What is needed:
Below is a listing. Write out exactly its lines between the one holding "You are a GUI" and the one holding "[Close dialog] (741, 178)", inclusive.

Information supplied:
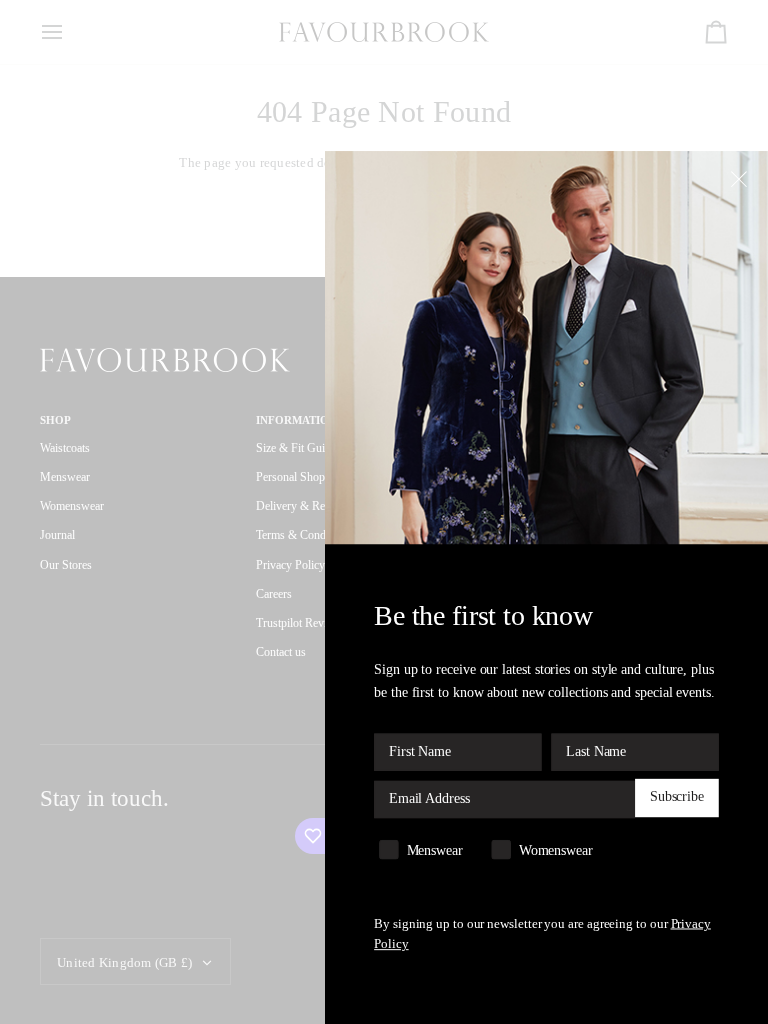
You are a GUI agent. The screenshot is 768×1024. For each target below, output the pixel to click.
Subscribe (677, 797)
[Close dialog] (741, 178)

* * *

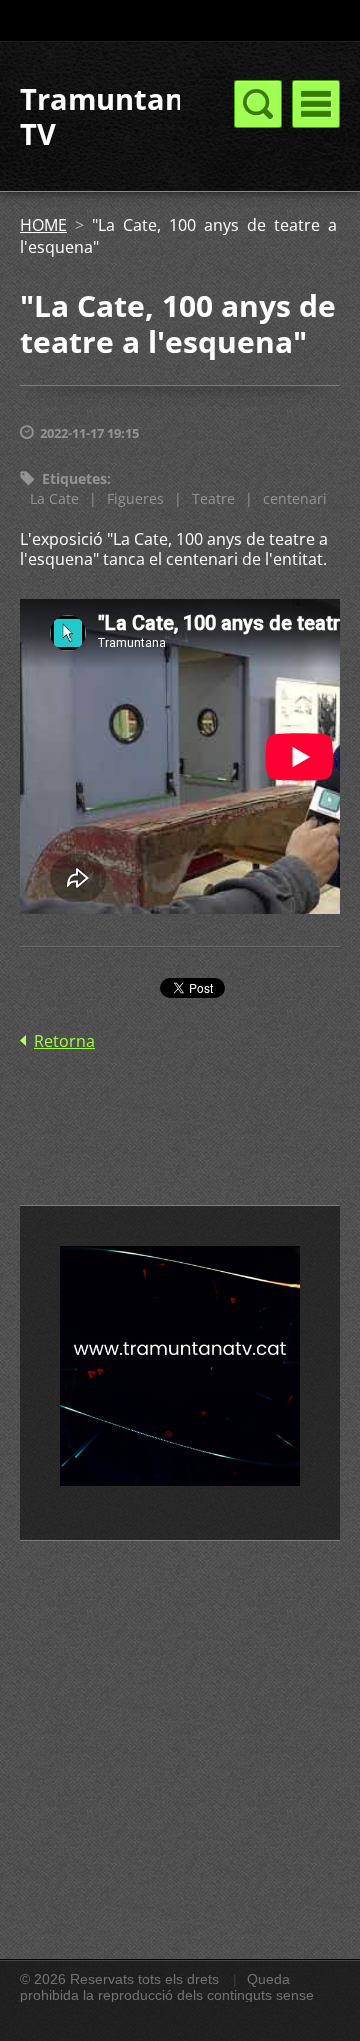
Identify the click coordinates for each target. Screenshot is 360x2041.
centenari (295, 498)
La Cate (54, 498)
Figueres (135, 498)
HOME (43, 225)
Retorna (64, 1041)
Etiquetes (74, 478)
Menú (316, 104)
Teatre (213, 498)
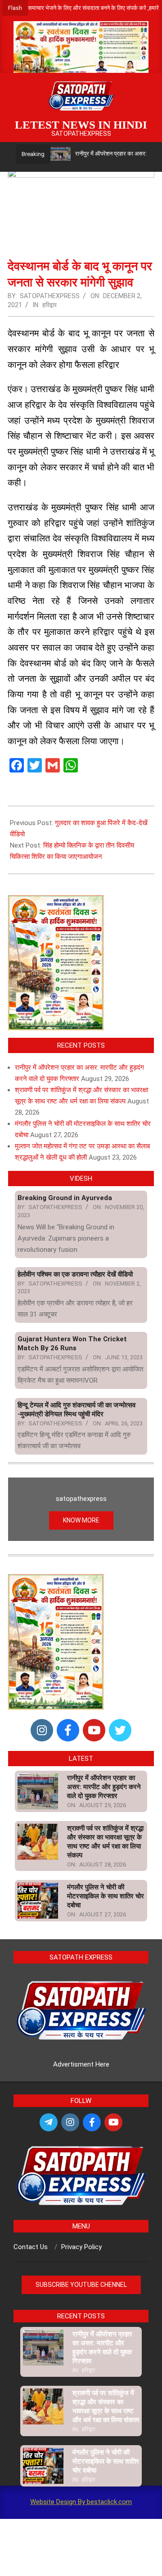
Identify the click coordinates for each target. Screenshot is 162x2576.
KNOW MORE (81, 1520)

Completed exercise:
You are a GUI agent. The screenshot is 768×1024. For each target below, output the pixel to click.
Subscribe (677, 797)
[Close dialog] (741, 178)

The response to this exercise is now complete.